Understanding Business Environments and Factors
External Environment
External Environment: All events outside a company that have the potential to influence or affect it.
Environmental Change
Environmental Change: The rate at which a company’s general and specific environments change.
- Stable Environments: An environment in which the rate of change is slow.
- Dynamic Environment: An environment in which the rate of change is fast.
Punctuated Equilibrium Theory
Punctuated Equilibrium Theory: A theory in which companies go through long, simple periods of stability, followed by short periods of dynamic, fundamental change (revolution), and return to stability.
Environmental Complexity
Environmental Complexity: The number of external factors in the environment that affect organizations.
- Simple Environment: An environment with few environmental factors.
- Complex Environment: An environment with many environmental factors.
Resource Scarcity
Resource Scarcity: The abundance or shortage of critical organizational resources in an organization’s external environment.
Uncertainty
Uncertainty: The extent to which managers can understand or predict which environmental changes and trends will affect their businesses.
General and Specific Environments
General Environment
General Environment: The economic, technological, sociocultural, and political trends that indirectly affect all organizations.
Specific Environment
Specific Environment: The customers, competitors, suppliers, industry regulations, and advocacy groups that are unique to an industry and directly affect how a company does business.
Business Confidence Indices
Business Confidence Indices: Indices that show managers’ level of confidence about future business growth.
Key Concepts and Definitions
Technology
Technology: The knowledge, tools, and techniques used to transform input into output.
Supplier and Buyer Dependence
- Supplier Dependence: The degree to which a company relies on a supplier.
- Buyer Dependence: The degree to which a supplier relies on a buyer because of the importance of that buyer to the supplier and the difficulty of finding other buyers.
Opportunistic Behavior
Opportunistic Behavior: Not defined as mutually beneficial in the original text. It generally refers to one party benefiting at the expense of another. A correct definition would be: A transaction in which one party in the relationship benefits at the expense of the other.

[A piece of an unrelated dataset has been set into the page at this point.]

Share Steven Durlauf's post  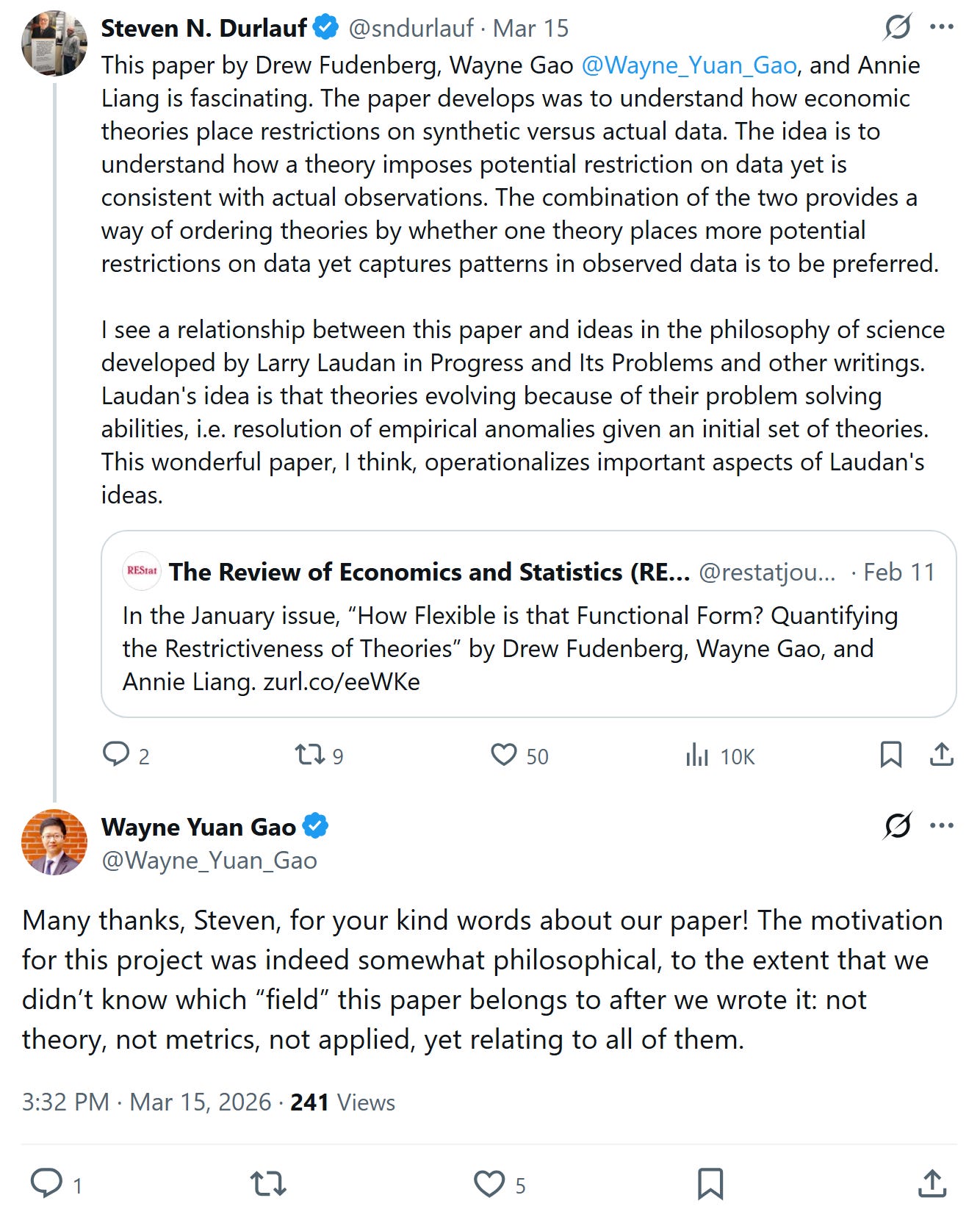941,755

The original document seems to confuse this with Relationship Behavior:
Relationship Behavior: The establishment of mutually beneficial, long-term exchanges between buyers and suppliers.
Industry Regulations
Industry Regulations: Regulations and rules that govern the business practices and procedures of specific industries, businesses, and professions.
Advocacy Groups
Advocacy Groups: Groups of concerned citizens who band together to try to influence the business practices of specific industries, businesses, and professions.
Advocacy Group Tactics
- Public Communications: An advocacy group tactic that relies on voluntary participation by the news media and the advertising industry to get the advocacy group’s message out.
- Media Advocacy: An advocacy group tactic that involves framing issues as public issues.

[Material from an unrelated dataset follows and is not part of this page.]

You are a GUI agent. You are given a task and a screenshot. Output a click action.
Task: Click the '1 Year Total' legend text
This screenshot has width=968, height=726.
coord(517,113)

- Product Boycott: An advocacy group tactic that involves protesting a company’s actions by convincing consumers not to purchase its products.
Cognitive Maps
Cognitive Maps: Graphic descriptions of how managers believe environmental factors relate to possible organizational actions.
Internal Environment
Internal Environment: The events and trends inside an organization that affect management, employees, and culture.
Organizational Culture
Organizational Culture: The values, beliefs, and attitudes shared by the members of an organization.
Organizational Stories
Organizational Stories: Stories told by members to make sense of events and changes in an organization, to emphasize culturally consistent decisions.
Company Vision
Company Vision: The purpose of a company’s existence.
Cultural Change Techniques
- Behavioral Addition: The process of having managers and employees perform new behaviors that are central to and symbolic of the new organizational culture.
- Behavioral Substitution: The process of having managers and employees perform new behaviors in place of another.
- Visible Artifacts: Visible signs of an organization’s culture, such as office layout, dress code, and company benefits and perks.